Copy exactly the lines of the material below that run from the one containing "Given: Click the 'KGUN' text inside the logo" through the one containing "The image size is (1004, 922).". Copy no other lines.

==== INPUT

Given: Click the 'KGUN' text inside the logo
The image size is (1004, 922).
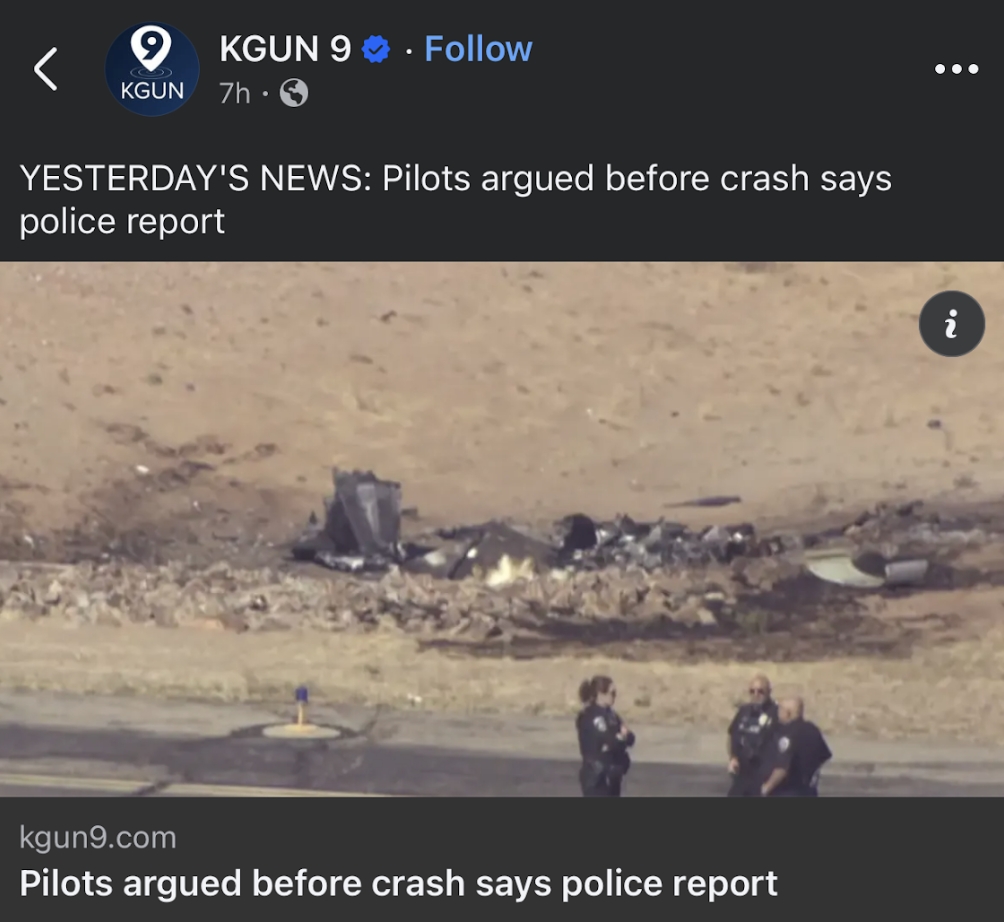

========
==== INPUT

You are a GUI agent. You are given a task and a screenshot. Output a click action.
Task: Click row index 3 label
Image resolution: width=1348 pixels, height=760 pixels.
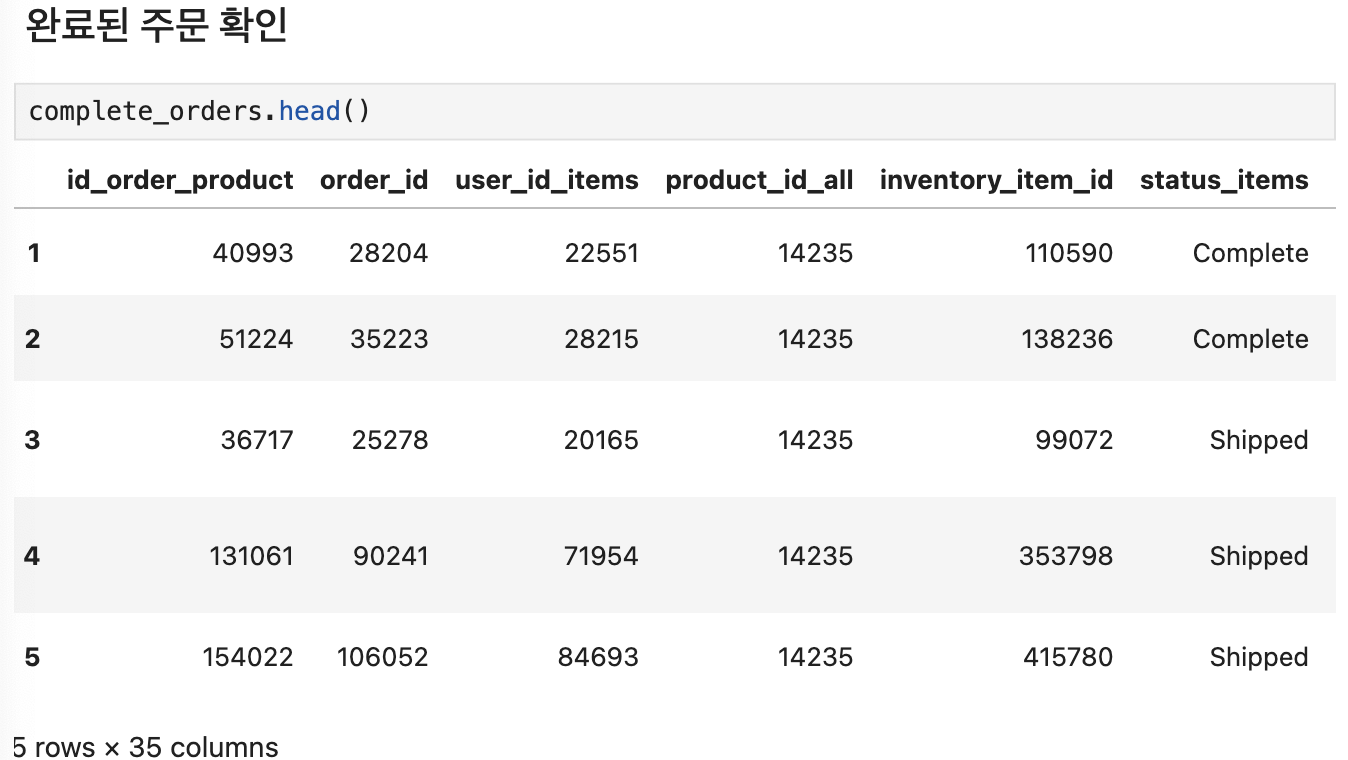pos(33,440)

========

__EXERCISE RESULT__:
Given: Click the 'KGUN' text inside the logo
The image size is (1004, 922).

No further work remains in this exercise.